Saved entries:
*** Begin section ***
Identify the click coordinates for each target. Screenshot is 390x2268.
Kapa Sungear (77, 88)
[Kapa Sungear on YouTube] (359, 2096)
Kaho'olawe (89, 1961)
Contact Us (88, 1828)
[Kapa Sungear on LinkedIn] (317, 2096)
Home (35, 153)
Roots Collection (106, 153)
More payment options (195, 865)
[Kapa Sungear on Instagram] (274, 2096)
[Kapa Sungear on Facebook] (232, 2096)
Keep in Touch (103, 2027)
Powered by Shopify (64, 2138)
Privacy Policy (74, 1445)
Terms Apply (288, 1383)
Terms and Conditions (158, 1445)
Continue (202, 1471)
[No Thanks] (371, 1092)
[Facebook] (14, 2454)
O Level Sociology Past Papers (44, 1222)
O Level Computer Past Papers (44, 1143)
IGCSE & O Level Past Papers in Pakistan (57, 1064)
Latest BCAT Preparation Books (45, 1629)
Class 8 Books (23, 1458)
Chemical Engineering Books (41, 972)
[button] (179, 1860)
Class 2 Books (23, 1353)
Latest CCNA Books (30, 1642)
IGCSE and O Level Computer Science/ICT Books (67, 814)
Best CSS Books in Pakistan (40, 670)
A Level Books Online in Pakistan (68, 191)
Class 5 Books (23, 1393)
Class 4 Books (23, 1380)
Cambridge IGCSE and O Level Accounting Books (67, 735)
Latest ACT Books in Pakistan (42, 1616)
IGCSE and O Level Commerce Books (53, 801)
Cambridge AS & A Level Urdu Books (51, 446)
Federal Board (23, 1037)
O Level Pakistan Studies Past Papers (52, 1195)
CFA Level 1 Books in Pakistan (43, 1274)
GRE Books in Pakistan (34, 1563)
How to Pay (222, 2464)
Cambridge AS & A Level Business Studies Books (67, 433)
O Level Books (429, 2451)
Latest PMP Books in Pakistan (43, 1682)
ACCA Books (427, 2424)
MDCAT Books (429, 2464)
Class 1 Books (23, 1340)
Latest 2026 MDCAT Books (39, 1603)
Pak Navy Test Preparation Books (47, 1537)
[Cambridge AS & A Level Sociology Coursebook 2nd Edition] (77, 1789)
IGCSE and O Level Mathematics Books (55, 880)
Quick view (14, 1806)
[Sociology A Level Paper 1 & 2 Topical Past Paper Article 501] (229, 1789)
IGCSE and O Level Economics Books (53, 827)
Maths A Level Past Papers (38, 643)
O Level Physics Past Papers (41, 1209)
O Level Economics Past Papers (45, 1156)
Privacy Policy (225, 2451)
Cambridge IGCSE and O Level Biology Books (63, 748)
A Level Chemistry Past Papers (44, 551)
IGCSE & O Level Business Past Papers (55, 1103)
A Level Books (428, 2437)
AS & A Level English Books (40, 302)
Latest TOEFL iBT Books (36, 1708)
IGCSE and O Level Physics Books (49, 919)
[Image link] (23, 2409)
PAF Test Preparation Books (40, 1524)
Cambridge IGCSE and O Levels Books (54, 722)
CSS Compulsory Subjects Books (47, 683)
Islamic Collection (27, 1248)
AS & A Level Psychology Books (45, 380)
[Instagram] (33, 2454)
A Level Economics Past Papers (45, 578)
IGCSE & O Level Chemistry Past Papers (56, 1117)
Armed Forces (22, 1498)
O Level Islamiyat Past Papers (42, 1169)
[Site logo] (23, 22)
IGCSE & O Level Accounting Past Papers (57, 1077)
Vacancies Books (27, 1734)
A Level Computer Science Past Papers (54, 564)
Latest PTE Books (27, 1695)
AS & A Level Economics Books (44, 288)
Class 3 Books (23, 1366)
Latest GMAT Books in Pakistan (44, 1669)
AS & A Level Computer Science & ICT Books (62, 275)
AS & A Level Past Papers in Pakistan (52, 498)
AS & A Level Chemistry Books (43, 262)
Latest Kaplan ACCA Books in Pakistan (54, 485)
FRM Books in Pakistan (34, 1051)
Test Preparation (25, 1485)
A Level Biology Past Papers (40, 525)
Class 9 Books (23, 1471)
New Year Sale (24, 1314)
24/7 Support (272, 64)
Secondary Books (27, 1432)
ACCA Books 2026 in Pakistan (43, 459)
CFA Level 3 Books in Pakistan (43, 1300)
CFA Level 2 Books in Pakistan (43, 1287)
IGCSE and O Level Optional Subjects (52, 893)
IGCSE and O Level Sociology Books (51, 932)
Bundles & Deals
*** End section ***
WORK INSTRUCTION: Every line above from the line with "A Level Books (428, 2437)" to the line with "CSS Compulsory Subjects Books (47, 683)" is wanted, ends included; write them out exactly and add no other line.

RESPONSE FOR THIS EXERCISE:
A Level Books (428, 2437)
AS & A Level English Books (40, 302)
Latest TOEFL iBT Books (36, 1708)
IGCSE and O Level Physics Books (49, 919)
[Image link] (23, 2409)
PAF Test Preparation Books (40, 1524)
Cambridge IGCSE and O Levels Books (54, 722)
CSS Compulsory Subjects Books (47, 683)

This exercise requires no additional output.